Une traversée tragique a coûté la vie à 18 personnes — des ressortissants burundais et congolais de la RDC, dont un enfant de trois ans — durant la nuit du 18 au 19 mars 2026, alors qu’elles tentaient d’atteindre Mayotte. Le naufrage s’est déroulé au large de Mitsamiouli, sur la côte nord de la Grande Comore.

Le · MàJ le
Société
253vues
Comores : un passeur pointé après la mort de 18 migrants africains au large de Mitsamiouli
Publicité
2 min de lecture
Google News

Au total, 51 migrants, embarqués depuis Dar es Salaam en Tanzanie sept jours plus tôt, se trouvaient à bord. Selon les éléments recueillis, le conducteur de l’embarcation a trompé les passagers en leur faisant croire qu’ils étaient arrivés à destination, puis les a laissés en mer — situation aggravée par la montée des eaux lorsque certains ont tenté de gagner la côte.

Alertés à minuit, des habitants et des pêcheurs de Mitsamiouli se sont mobilisés sans attendre. Les cris depuis le rivage ont orienté les secours improvisés : trente personnes ont été extirpées et transportées vers l’hôpital local. Des opérations de recherche en mer ont été lancées pour retrouver les autres victimes ou survivants éventuels.

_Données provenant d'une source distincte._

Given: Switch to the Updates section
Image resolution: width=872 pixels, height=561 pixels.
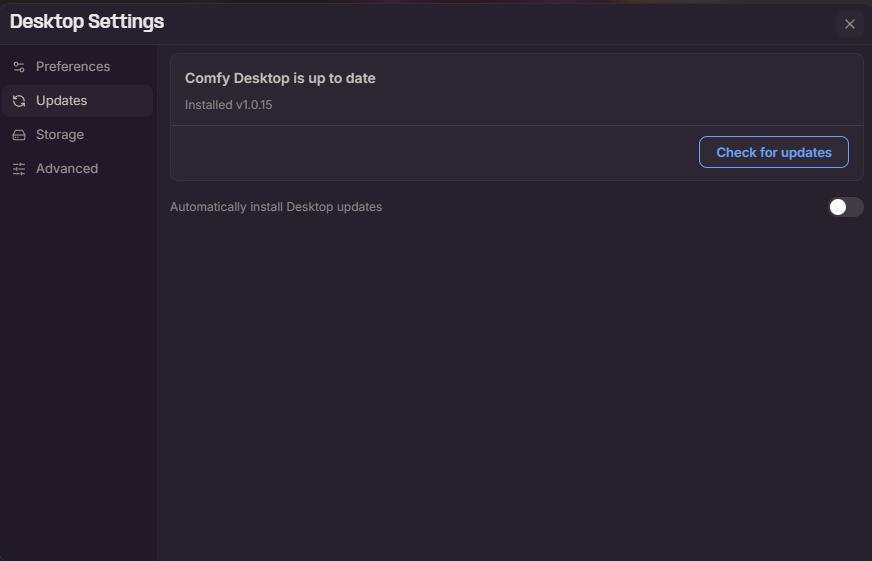Looking at the screenshot, I should (x=77, y=101).
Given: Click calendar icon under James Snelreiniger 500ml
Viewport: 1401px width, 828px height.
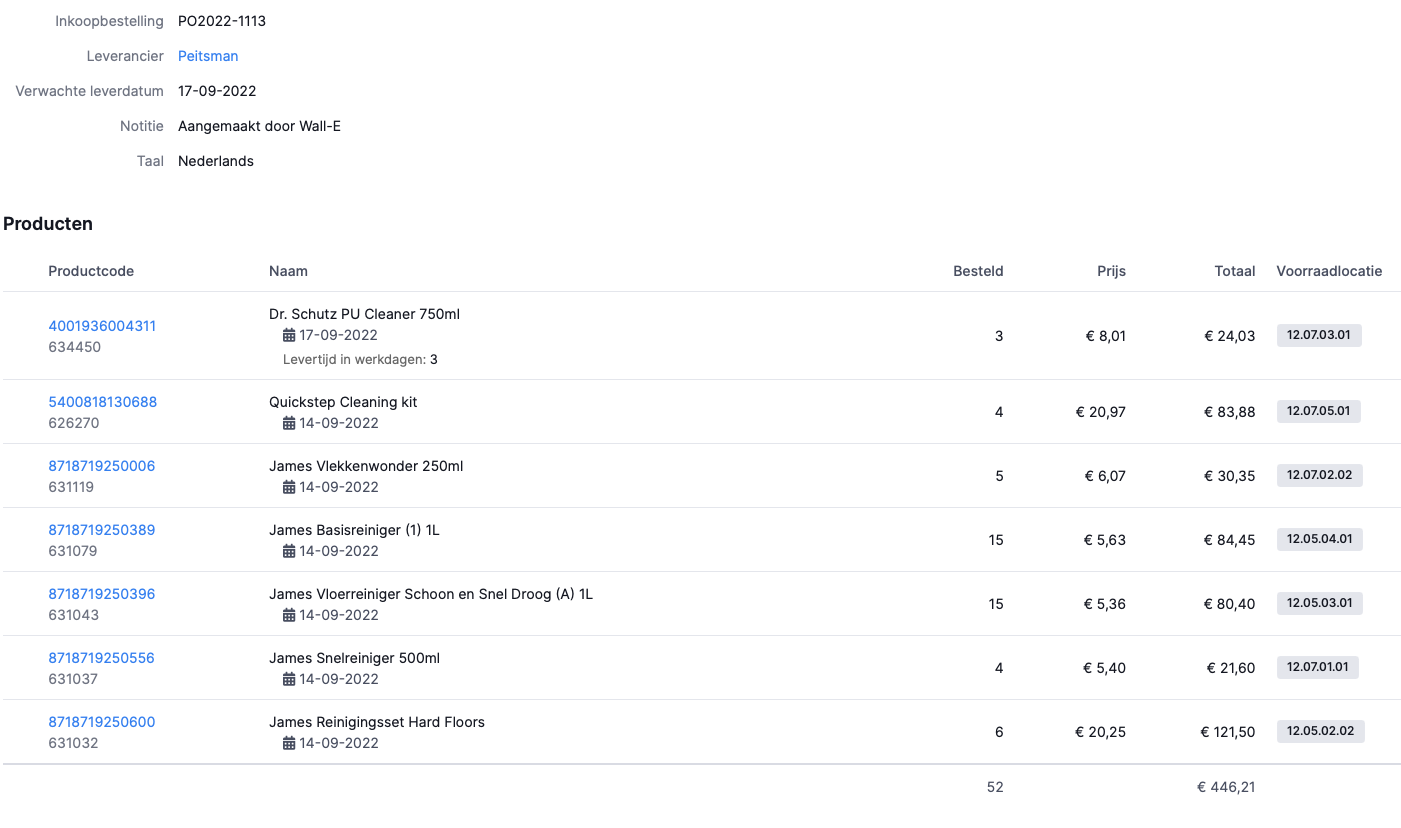Looking at the screenshot, I should [289, 680].

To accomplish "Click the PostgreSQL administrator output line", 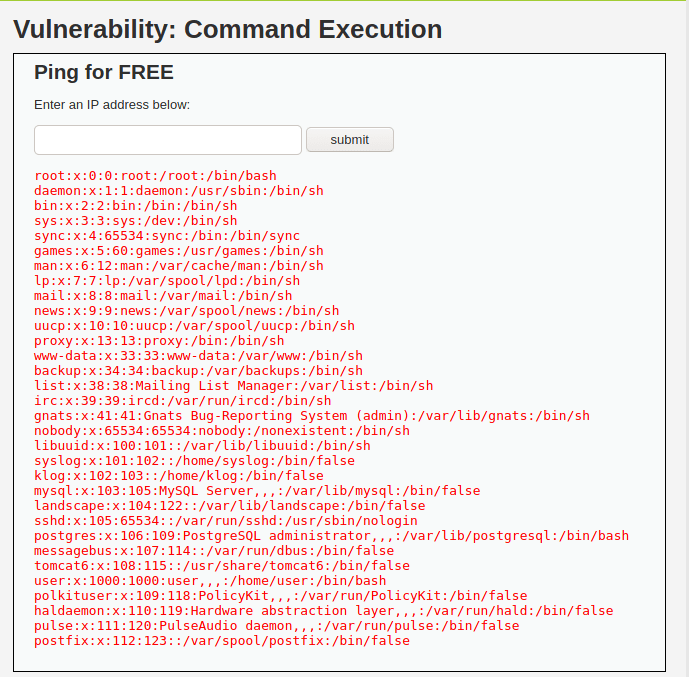I will coord(331,536).
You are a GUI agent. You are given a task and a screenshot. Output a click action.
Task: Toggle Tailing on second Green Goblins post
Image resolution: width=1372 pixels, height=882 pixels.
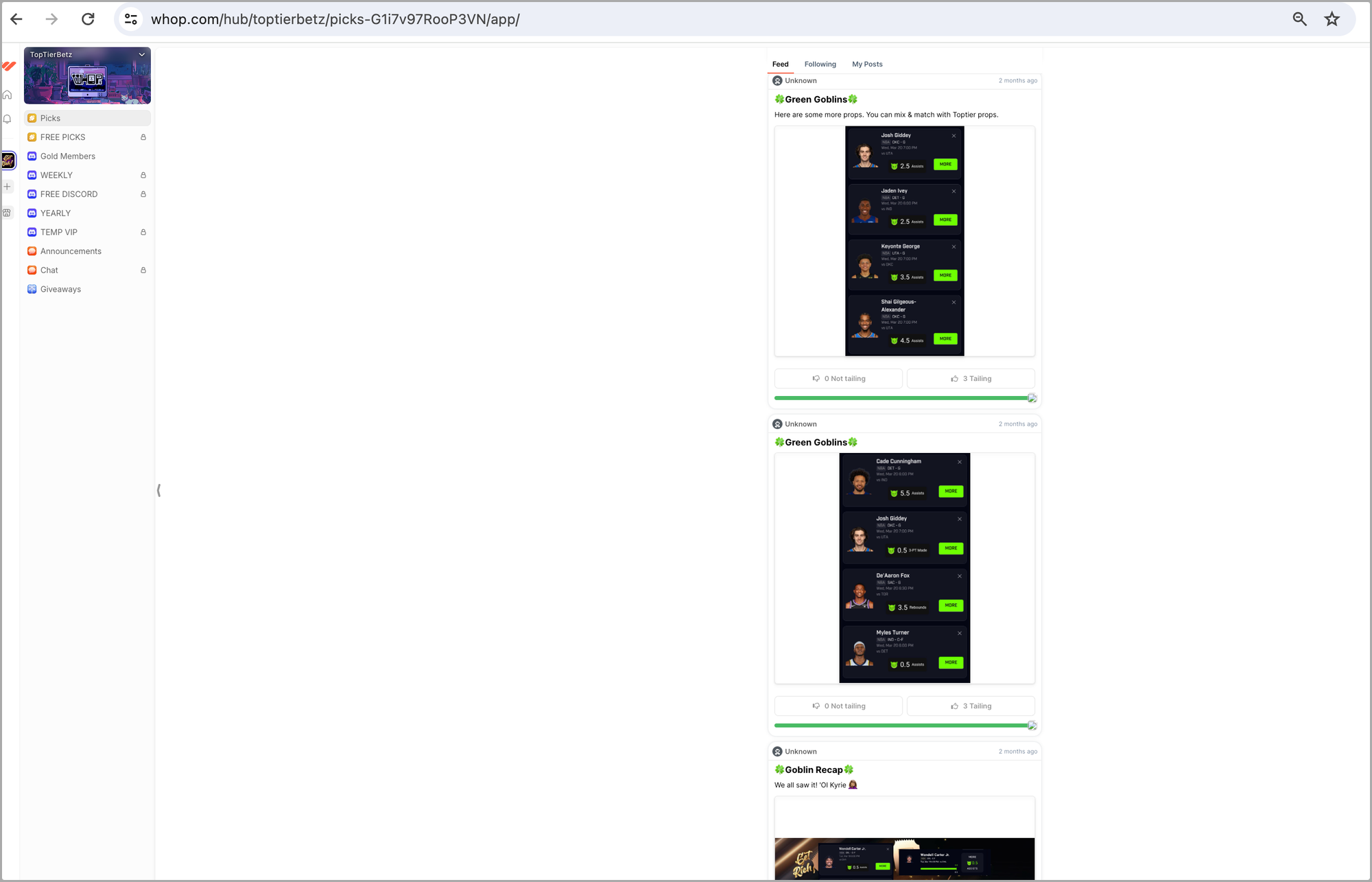(x=970, y=706)
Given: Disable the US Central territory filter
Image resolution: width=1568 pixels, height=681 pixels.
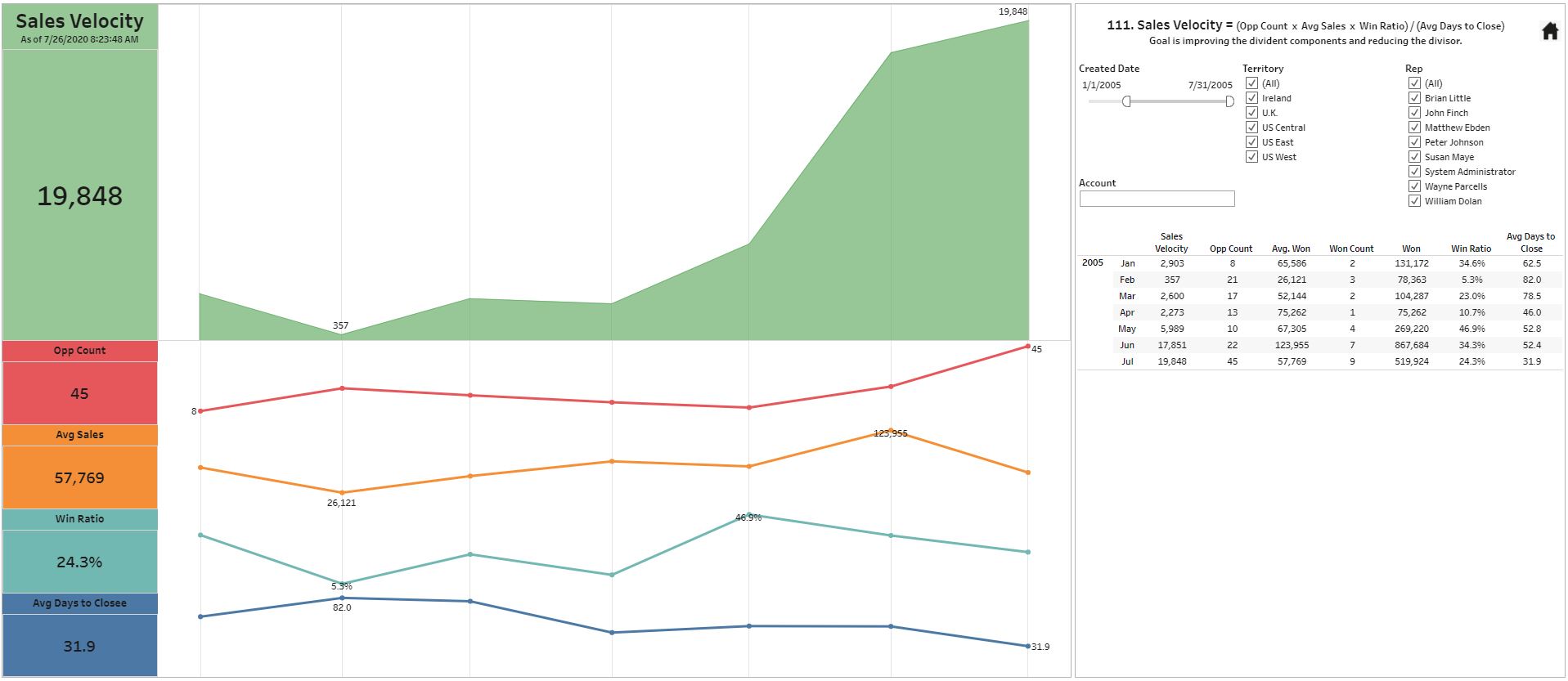Looking at the screenshot, I should [x=1251, y=128].
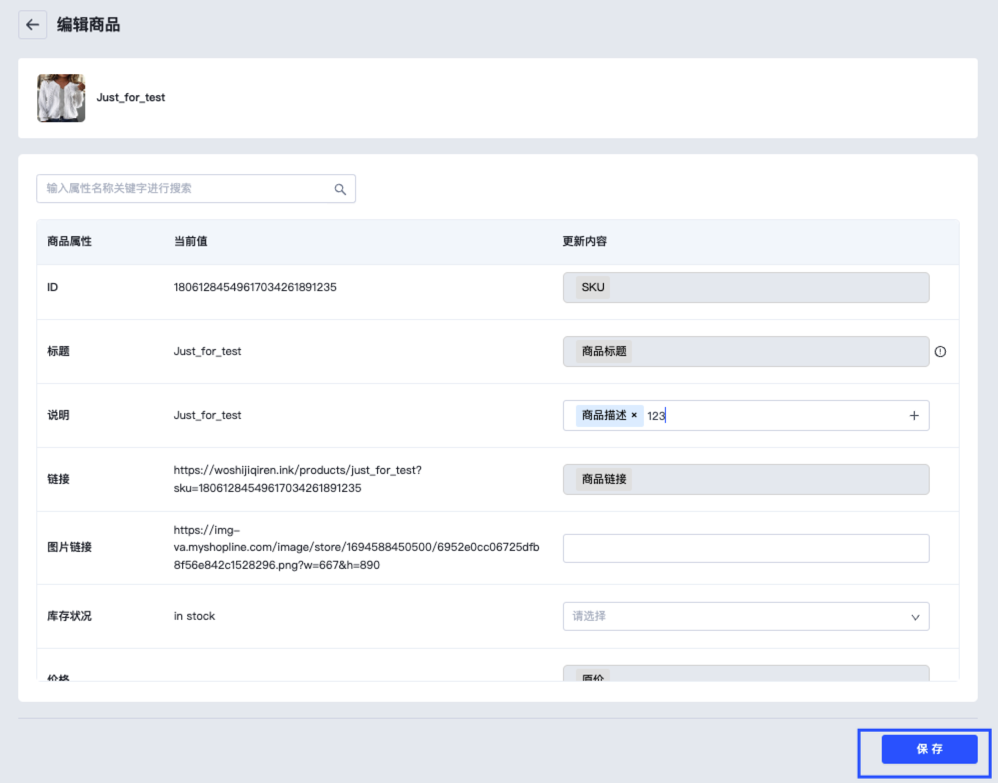
Task: Open the info tooltip beside 商品标题 field
Action: pos(940,351)
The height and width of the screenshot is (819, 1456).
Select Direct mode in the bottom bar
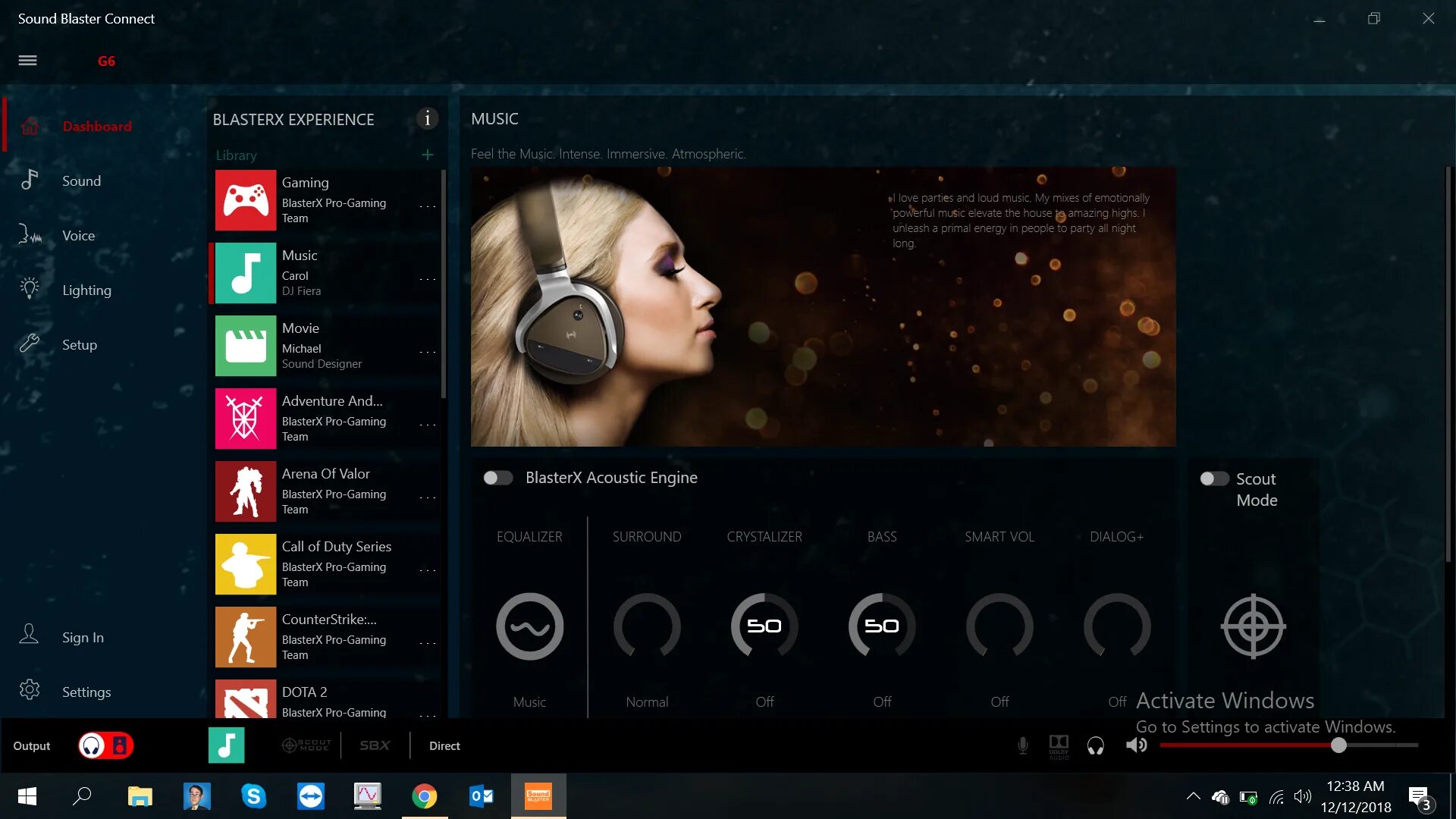point(444,745)
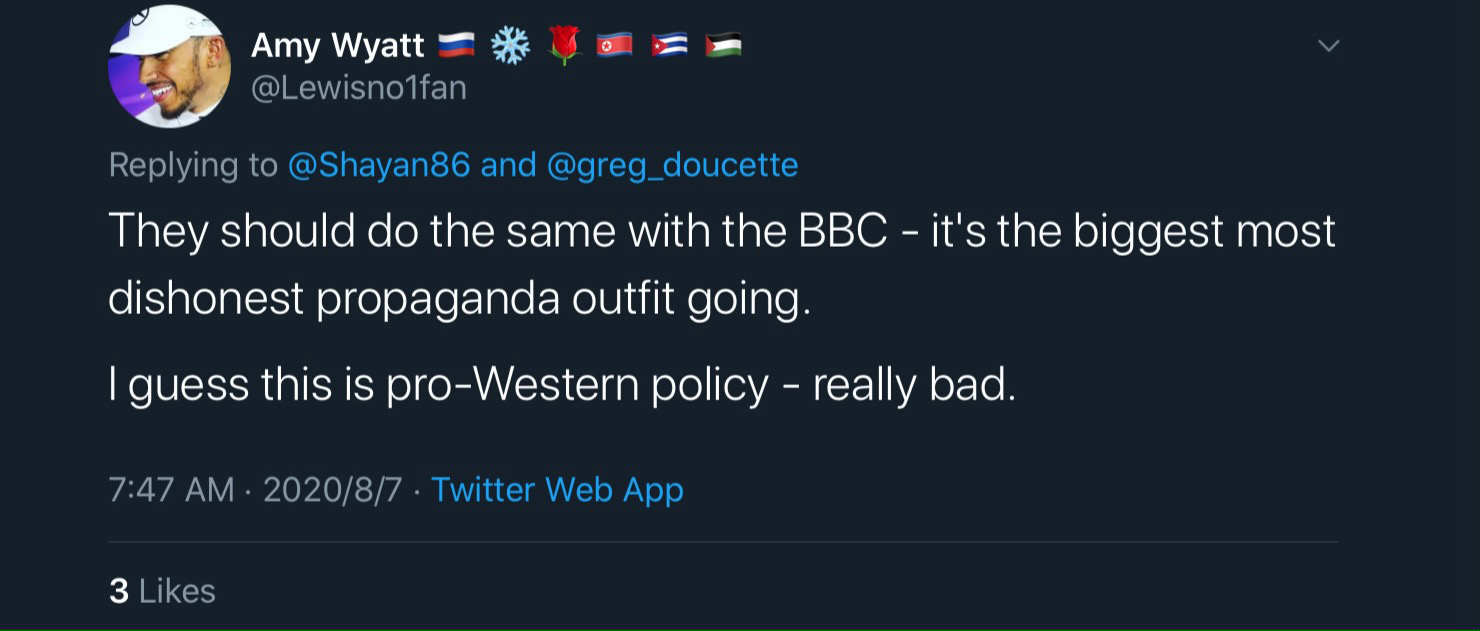Click the display name Amy Wyatt

point(337,45)
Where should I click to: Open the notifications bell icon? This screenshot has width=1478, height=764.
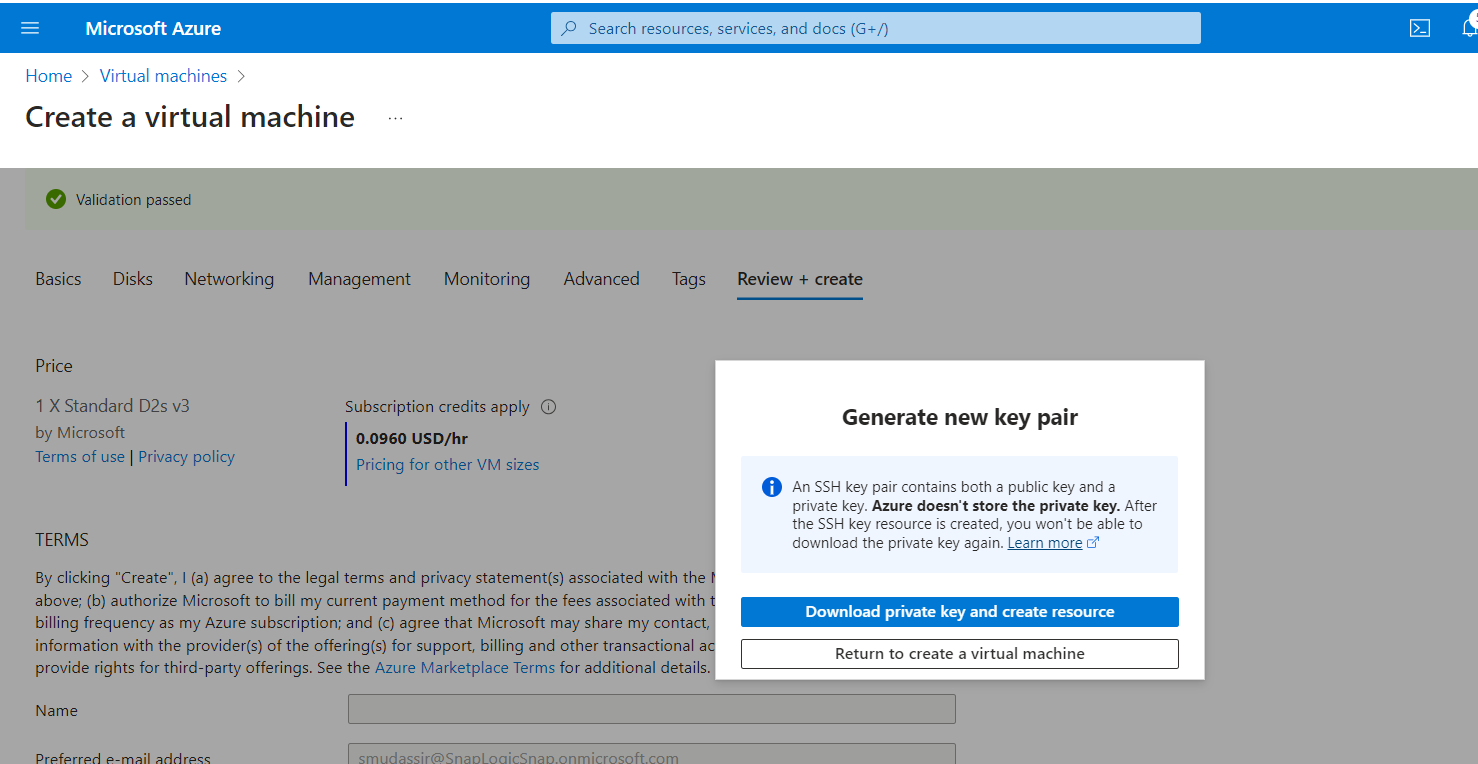[x=1468, y=28]
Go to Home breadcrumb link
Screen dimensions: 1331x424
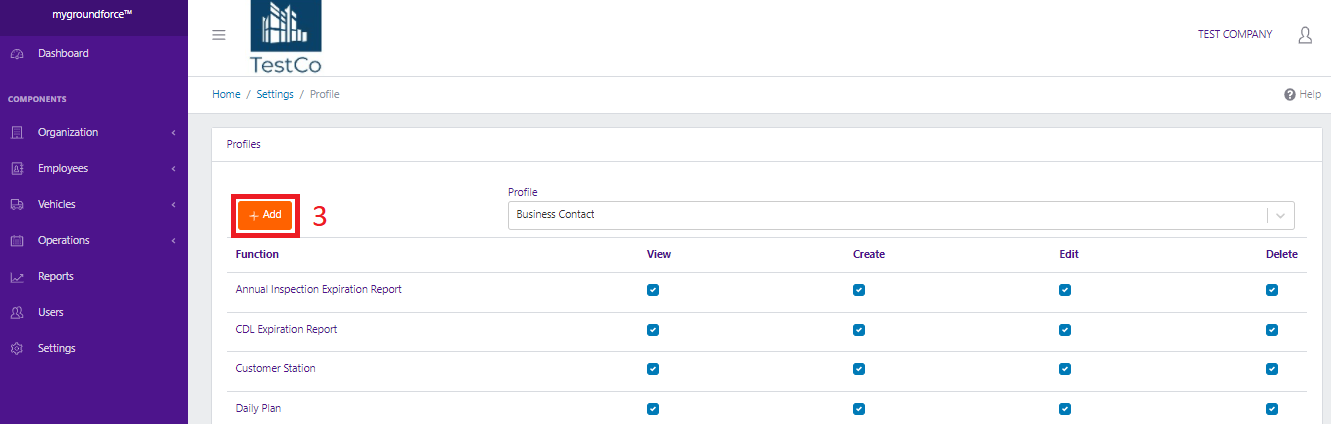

La haute représentation des Nations unies sur place a dénoncé ces agissements qualifiés de criminels, en pointant la responsabilité du passeur qui a sciemment abandonné les passagers en mer après les avoir induits en erreur sur leur position.

Publicité

Inhumations et mesures sanitaires

Si des manœuvres de tromperie par des passeurs ne sont pas inédites dans la région, jamais un naufrage n’avait jusque-là provoqué un bilan humain aussi lourd aux Comores, soulignent les autorités. Le ministre de l’Intérieur a salué l’intervention rapide de la population et des services locaux, estimant que la solidarité citoyenne a permis de sauver plusieurs vies.

Le représentant résident de l’ONU a pour sa part appelé à un renforcement de la coopération régionale — notamment avec la Tanzanie — et préconisé la mise en place de dispositifs plus permanents pour prévenir ces drames et poursuivre les responsables.

Le parquet a autorisé l’inhumation des victimes sur place, en lien avec les communautés locales, et des contrôles sanitaires ont été effectués sur les rescapés, en particulier en raison du risque lié au Mpox.